Senior Zenb Ali said she was disappointed that her plans to take a trip to Turkey for a month were canceled.

“It had me down for a few days because it was going to be my first time going there and it was a place I have wanted to visit for a really long time. When I got told that it got canceled, it made me quite devastated,” Ali said.

Ali said she used this unexpected free time to learn new skills over the summer instead.

“Seeing as we were all quarantining, I ended up going into video editing and taking online classes for it,” Ali said.

Senior Benza Barafundi said she expected to take a trip to Dallas, Texas for a week but had to stay longer for a required quarantine by the state.

“I wasn’t surprised when my family and I had to be there for an extended period of time because we visited a lot of tourist attractions,” Barafundi said.

Barafundi said that as a result, the cost of the trip was higher.

“When we had to delay our departure, money became an issue because we planned our trip accordingly,” Barafundi said.

French teacher Kacey Schlotz said she stuck to her plans and traveled to Colorado for a vacation with her family for a week because she deemed it to be a low risk for virus transmission; each day was spent outdoors and away from others.

“It was an all outdoor activity vacation.

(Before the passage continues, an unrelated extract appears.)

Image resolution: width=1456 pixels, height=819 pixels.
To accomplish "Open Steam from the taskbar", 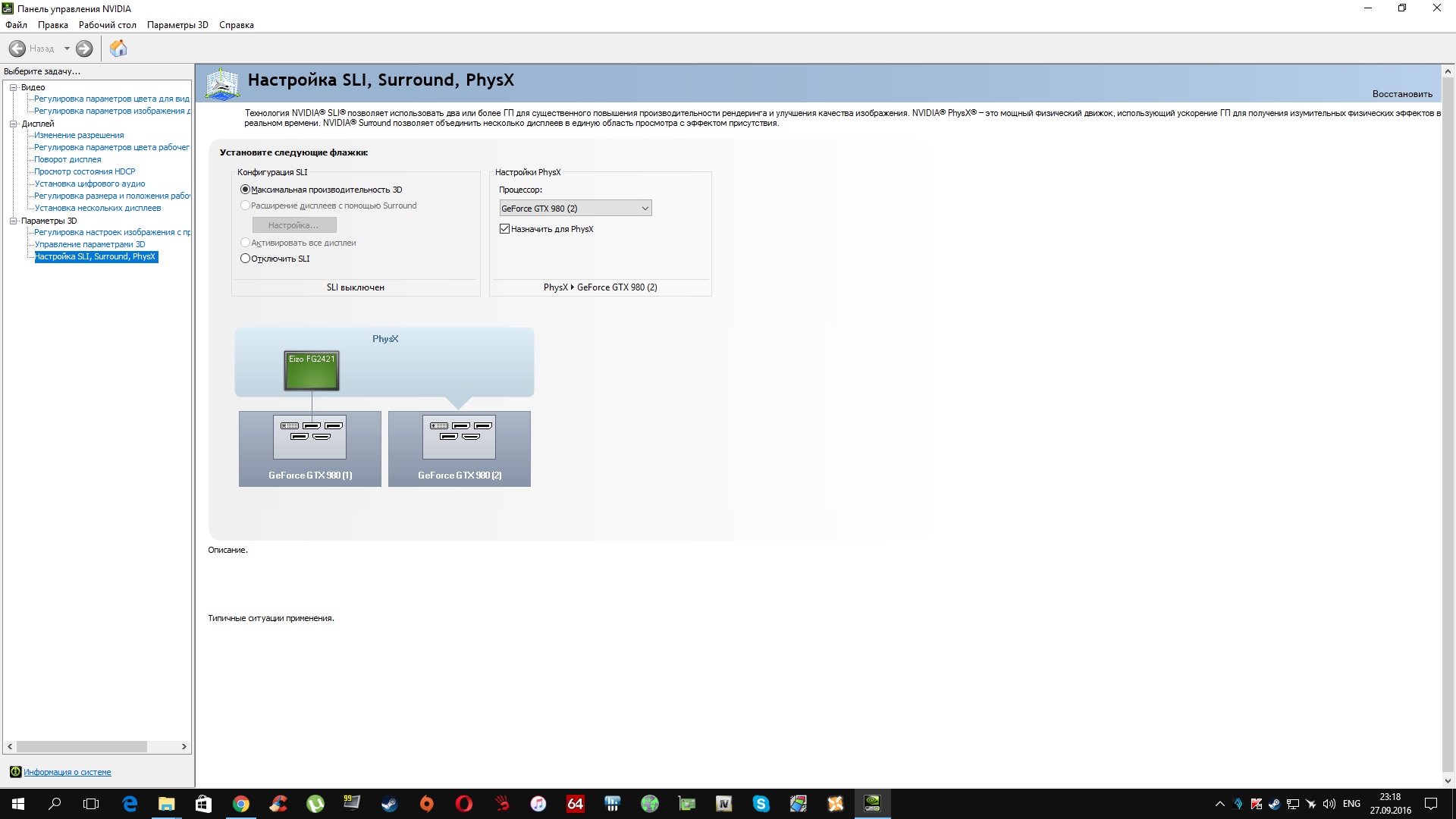I will pos(389,804).
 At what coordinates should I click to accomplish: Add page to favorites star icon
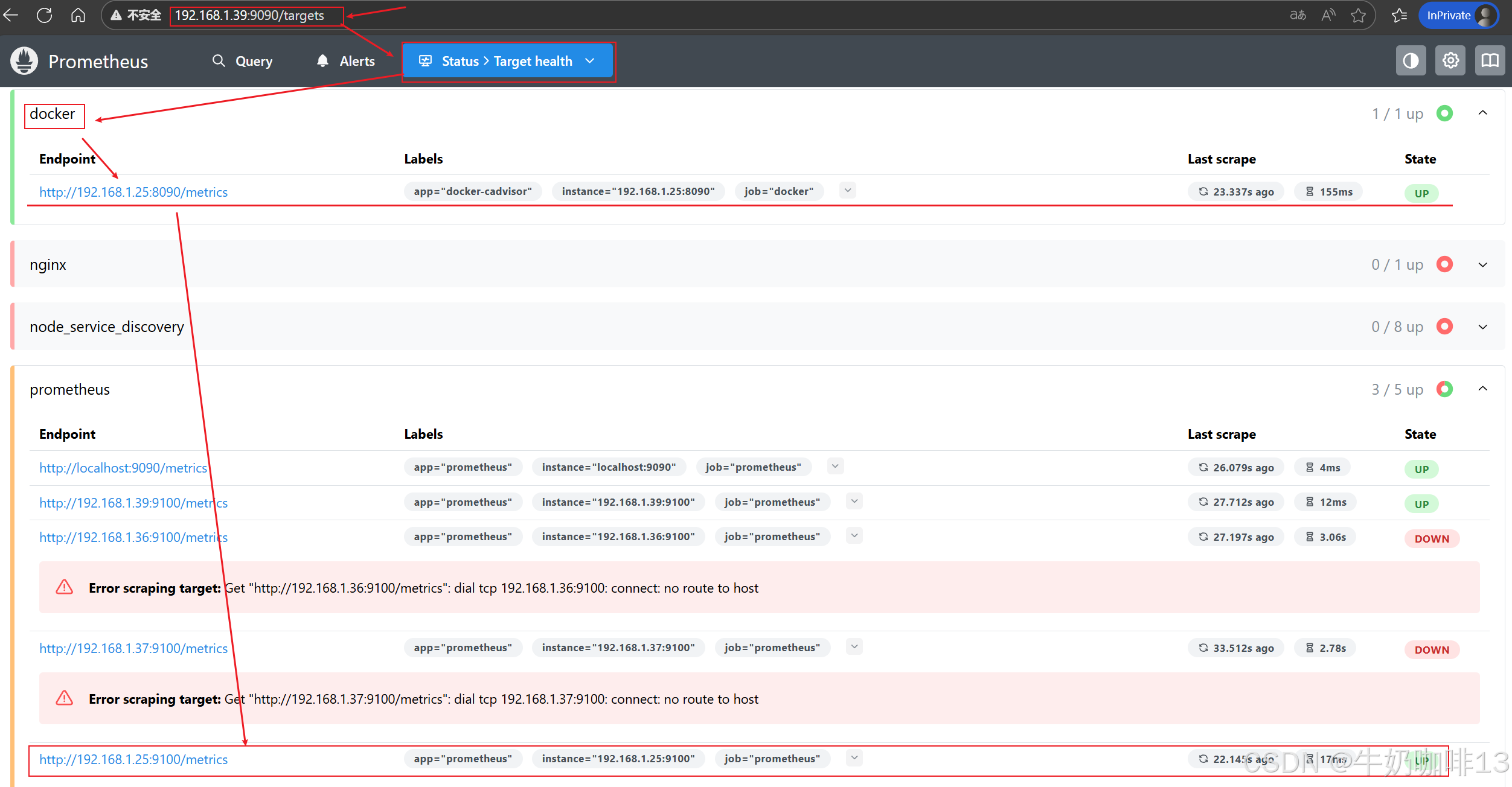[1358, 15]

We stayed at Rocky Mountain National Park in a cabin, so we were off on our own for most of the time,” Schlotz said.

Although her vacation was able to go on as planned, Schlotz said she had to prepare for the school year differently this summer than she normally would due to the circumstances surrounding COVID-19. Schlotz was a part of the committee that wrote the French curriculum that Rockwood students are currently using on Canvas.

“Me and almost all of the French teachers in the district worked together through Zoom and created the entire first quarter unit one and two Canvas online curriculum,” Schlotz said. “We created it, we put it in templates and I was also a teacher leader so after all of the other units were finished I went through every unit from level one through level five in Canvas making sure that all of the links worked, making sure that all of the guidelines were met, and all the units met the standards that were needed before it went live,” Schlotz said.